- _Given request_:
Change every "Viewport" in the entries below to "Window" and reproduce them with nothing else altered.

————————

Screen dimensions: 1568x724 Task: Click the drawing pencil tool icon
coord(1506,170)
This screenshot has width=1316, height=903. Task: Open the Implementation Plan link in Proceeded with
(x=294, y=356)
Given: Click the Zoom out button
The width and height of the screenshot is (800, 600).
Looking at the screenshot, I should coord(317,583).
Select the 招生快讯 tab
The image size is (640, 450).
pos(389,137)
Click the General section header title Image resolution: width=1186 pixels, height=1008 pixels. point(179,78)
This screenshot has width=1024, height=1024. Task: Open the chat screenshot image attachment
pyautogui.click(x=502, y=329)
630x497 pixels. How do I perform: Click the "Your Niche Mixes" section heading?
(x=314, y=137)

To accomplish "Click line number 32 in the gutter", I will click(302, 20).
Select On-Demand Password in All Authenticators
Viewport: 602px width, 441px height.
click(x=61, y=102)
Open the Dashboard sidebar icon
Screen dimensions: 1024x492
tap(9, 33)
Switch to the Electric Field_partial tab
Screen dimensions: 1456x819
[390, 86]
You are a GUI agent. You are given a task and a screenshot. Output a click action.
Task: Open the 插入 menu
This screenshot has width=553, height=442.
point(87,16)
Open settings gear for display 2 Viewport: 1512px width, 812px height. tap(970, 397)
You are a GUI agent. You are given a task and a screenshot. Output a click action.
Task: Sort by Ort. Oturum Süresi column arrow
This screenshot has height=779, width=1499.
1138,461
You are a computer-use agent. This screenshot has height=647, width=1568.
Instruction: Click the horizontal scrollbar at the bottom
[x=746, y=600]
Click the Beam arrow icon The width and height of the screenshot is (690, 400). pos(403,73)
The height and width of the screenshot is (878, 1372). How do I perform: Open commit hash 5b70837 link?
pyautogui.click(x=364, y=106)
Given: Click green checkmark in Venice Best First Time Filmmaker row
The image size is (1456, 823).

————————

- _Reply_:
Screen dimensions: 1568x724 Task: Click the drawing pencil tool icon
coord(1506,170)
This screenshot has width=1316, height=903. Task: Open the Implementation Plan link in Proceeded with
(x=294, y=356)
Given: Click the Zoom out button
The width and height of the screenshot is (800, 600).
Looking at the screenshot, I should coord(317,583).
Select the 招生快讯 tab
The image size is (640, 450).
pos(389,137)
Click the General section header title Image resolution: width=1186 pixels, height=1008 pixels. point(179,78)
This screenshot has width=1024, height=1024. Task: Open the chat screenshot image attachment
pyautogui.click(x=502, y=329)
630x497 pixels. How do I perform: Click the "Your Niche Mixes" section heading?
(x=314, y=137)

To accomplish "Click line number 32 in the gutter", I will click(302, 20).
Select On-Demand Password in All Authenticators
Window: 602px width, 441px height.
click(x=61, y=102)
Open the Dashboard sidebar icon
Screen dimensions: 1024x492
tap(9, 33)
Switch to the Electric Field_partial tab
Screen dimensions: 1456x819
[390, 86]
You are a GUI agent. You are given a task and a screenshot. Output a click action.
Task: Open the 插入 menu
This screenshot has width=553, height=442.
point(87,16)
Open settings gear for display 2 Window: 1512px width, 812px height. tap(970, 397)
You are a GUI agent. You are given a task and a screenshot. Output a click action.
Task: Sort by Ort. Oturum Süresi column arrow
This screenshot has height=779, width=1499.
1138,461
You are a computer-use agent. This screenshot has height=647, width=1568.
Instruction: Click the horizontal scrollbar at the bottom
[x=746, y=600]
Click the Beam arrow icon The width and height of the screenshot is (690, 400). pos(403,73)
The height and width of the screenshot is (878, 1372). How do I perform: Open commit hash 5b70837 link?
pyautogui.click(x=364, y=106)
Given: Click green checkmark in Venice Best First Time Filmmaker row
The image size is (1456, 823).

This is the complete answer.